Улица Полумесяца — страница 47 из 71

Могла ли Мария отказаться от объяснений? Или заявить, что этим письмом хотела предотвратить роман бывшей невестки, способный погубить ее брак? Поверит ли ей Кэролайн? Нет. Такое объяснение смехотворно и никого не обманет.

Жуткий ночной кошмар наконец стал реальностью. С этого момента миссис Эллисон могла помочь только правда. Она могла отсрочить объяснение, отложить его на будущее, придумав массу мелких отговорок, но правда в итоге все равно выплывет наружу. Очевидно, что лучше рассказать все сразу, без долгих смертельных мук. Терять больше нечего, вопрос только в том, в каком виде лучше преподнести эту жуткую правду.

Кэролайн неумолимо взирала на нее.

Старая дама тяжело вздохнула:

– Да, я послала это письмо от твоего имени, чтобы заманить его сюда. Я знала, что он придет, ради тебя…

В любой другой раз миссис Филдинг могла бы смущенно вспыхнуть, чем принесла бы злорадное удовлетворение старой женщине. Теперь же она едва обратила внимание на эту преамбулу.

– И я жду объяснения причины такого поступка, – холодно бросила Кэролайн.

– Конечно, – опять глубоко вздохнув, пожилая дама почувствовала щемящую боль в груди. – Я организовала это, чтобы Джошуа застал тебя наедине с ним и запретил ему появляться здесь.

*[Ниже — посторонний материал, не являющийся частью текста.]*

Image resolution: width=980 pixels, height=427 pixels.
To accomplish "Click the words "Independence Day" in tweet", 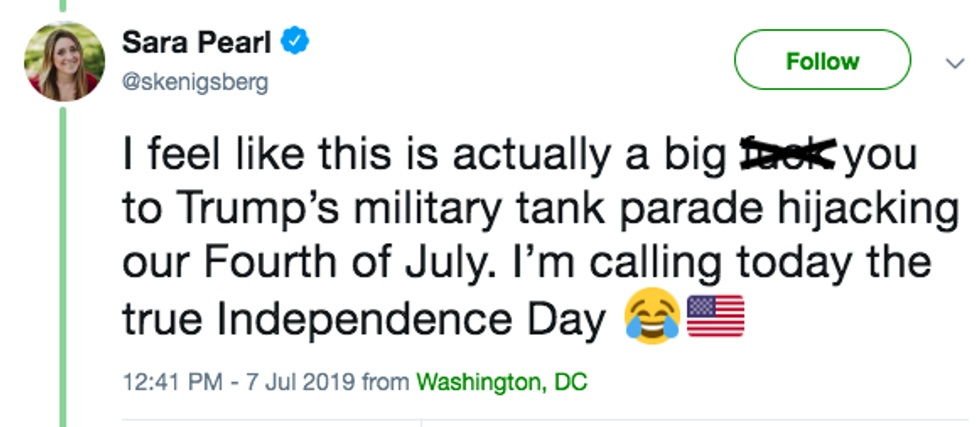I will tap(412, 319).
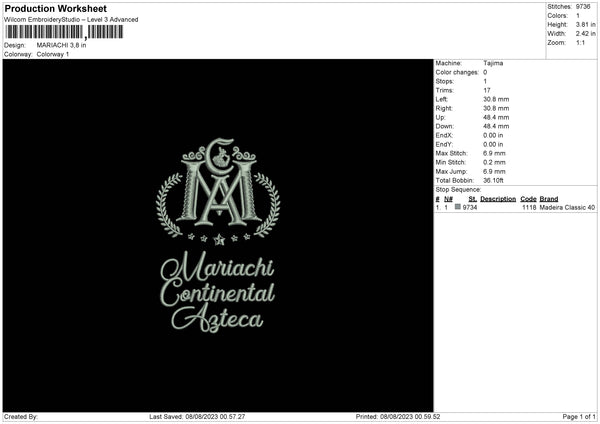Click the Page 1 of 1 indicator
This screenshot has height=424, width=600.
(x=579, y=416)
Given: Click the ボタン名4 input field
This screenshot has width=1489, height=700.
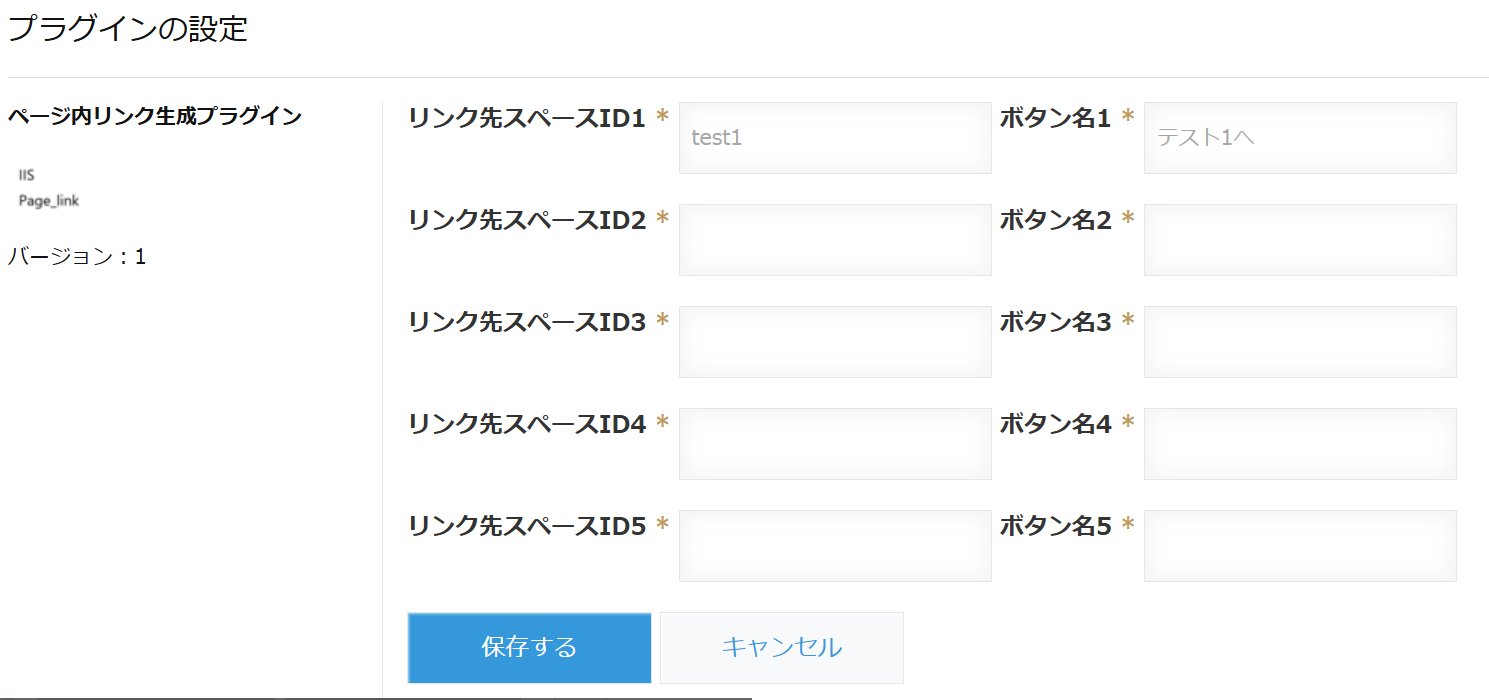Looking at the screenshot, I should pyautogui.click(x=1300, y=444).
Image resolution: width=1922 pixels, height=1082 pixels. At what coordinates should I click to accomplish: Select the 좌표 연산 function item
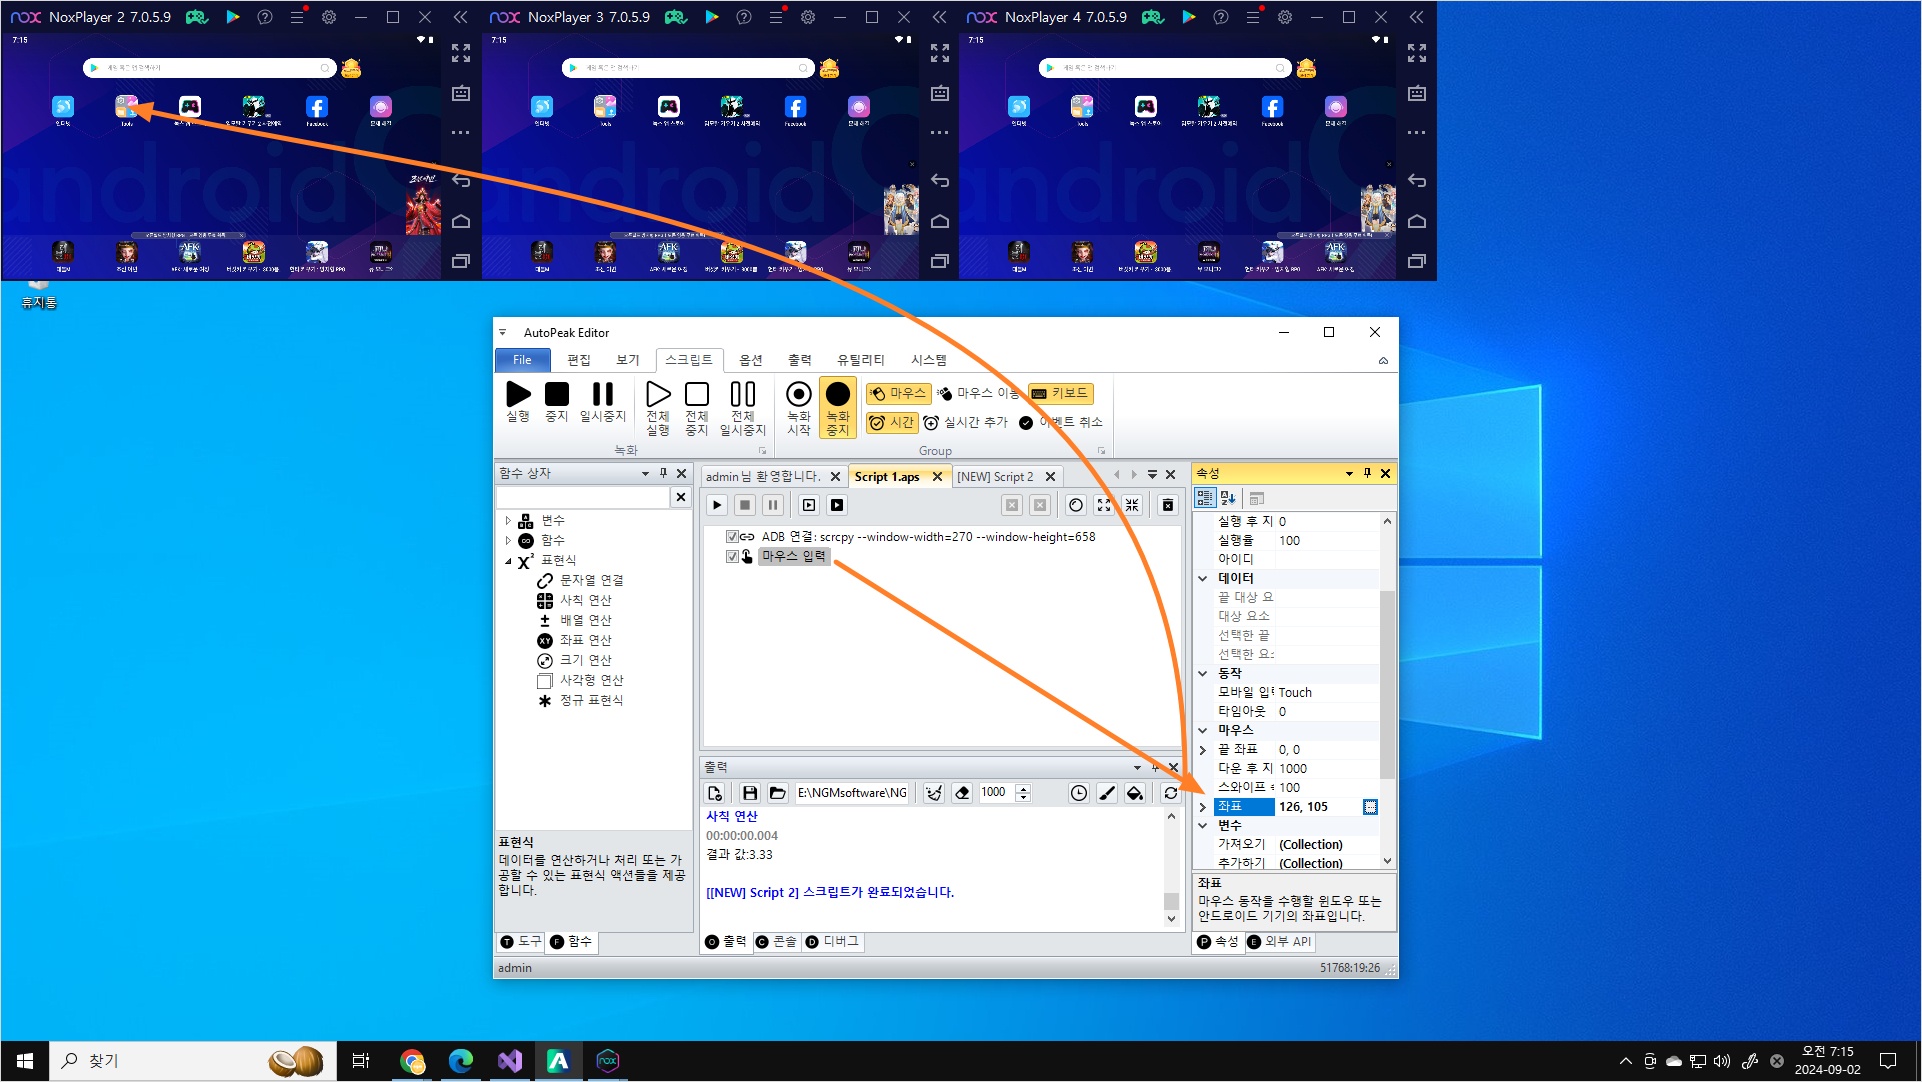click(x=584, y=640)
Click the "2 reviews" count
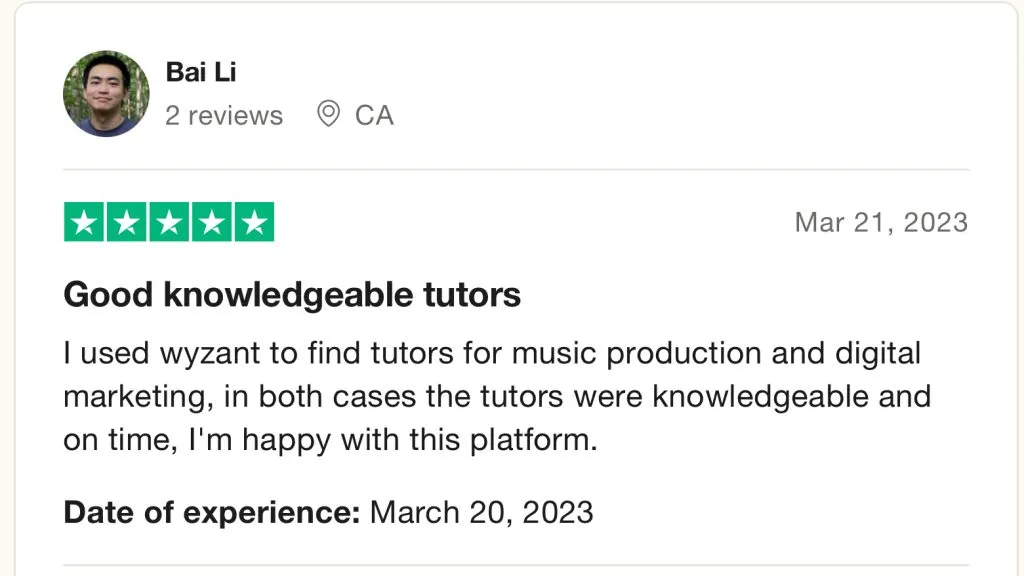This screenshot has width=1024, height=576. [224, 116]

Кэролайн, сминая юбки, опустилась на стул, словно ноги внезапно перестали держать ее.

– Почему? С чего вы могли так невзлюбить его, не говоря уже о том, чтобы решиться на… на такую…

Она растерялась, будучи не в силах подобрать нужных слов, и просто умолкла, пребывая в полнейшем недоумении.

Выбора не осталось. Кэролайн должна была все узнать. Если уклониться от объяснений сейчас, потом может быть только хуже. Да, пора. Безнадежно и немилосердно должна открыться тайная боль полувековой давности.

– Потому что он знает. Должен знать! – хрипло выдавила старая дама. – Я думала, что не смогу жить с этим. Теперь, видно, придется…

– Знает? – Миссис Филдинг слегка склонила голову. – Что знает? Что такого он мог знать, что заслуживало бы таких…

Да, ночной кошмар обретал реальные черты, его уже не спрячешь в глубине памяти. Он неотвратимо поднимал жуткие картины, вытаскиваемые из потаенных уголков сознания, и раскрывался во всем своем первобытном ужасе. Даже если б старая леди могла забыть его, хотя бы на день, другие уже никогда не забудут. Она как-то утратила контроль над ним.

Кэролайн подалась вперед на стуле, еще больше смяв юбки.

– Мама! Что, по-вашему, мог знать Сэмюэль? – Она облизнула губы. – Что вы не были замужем за его отцом?

Пожилой даме захотелось рассмеяться. Это могло бы стать позором… конечно, могло бы и означало бы также, что ее дети – незаконнорожденные. Но такой позор казался сущим пустяком в сравнении с тем, что ей придется, видимо, рассказать бывшей невестке.

– Нет, я вышла за него замуж, – ответила Мария. – Он совершенно законно развелся с Элис, и я знала о ее существовании. Мой отец сам привел меня к алтарю.

– Тогда что же? – настойчиво спросила Кэролайн. – Очевидно, это как-то связано с Элис или с тем, что мог узнать от нее Сэмюэль…

– Да, связано. Связано и с тем, почему она уехала. Разве тебя никогда не удивляло, почему она решилась на такой ужасный, такой опасный шаг, и законно, и общественно неприемлемый?

– Ну, разумеется, удивляло, – мгновенно отозвалась миссис Филдинг. – Но едва ли я имела право спрашивать. Я предполагала, что она сбежала с кем-то, а потом тот мужчина бросил ее, и после этого она, конечно, не могла вернуться к нашему дедушке. И ей пришлось бежать до того, как она поняла, что ждет ребенка. Никто бы не усомнился в том, кто отец Сэмюэля.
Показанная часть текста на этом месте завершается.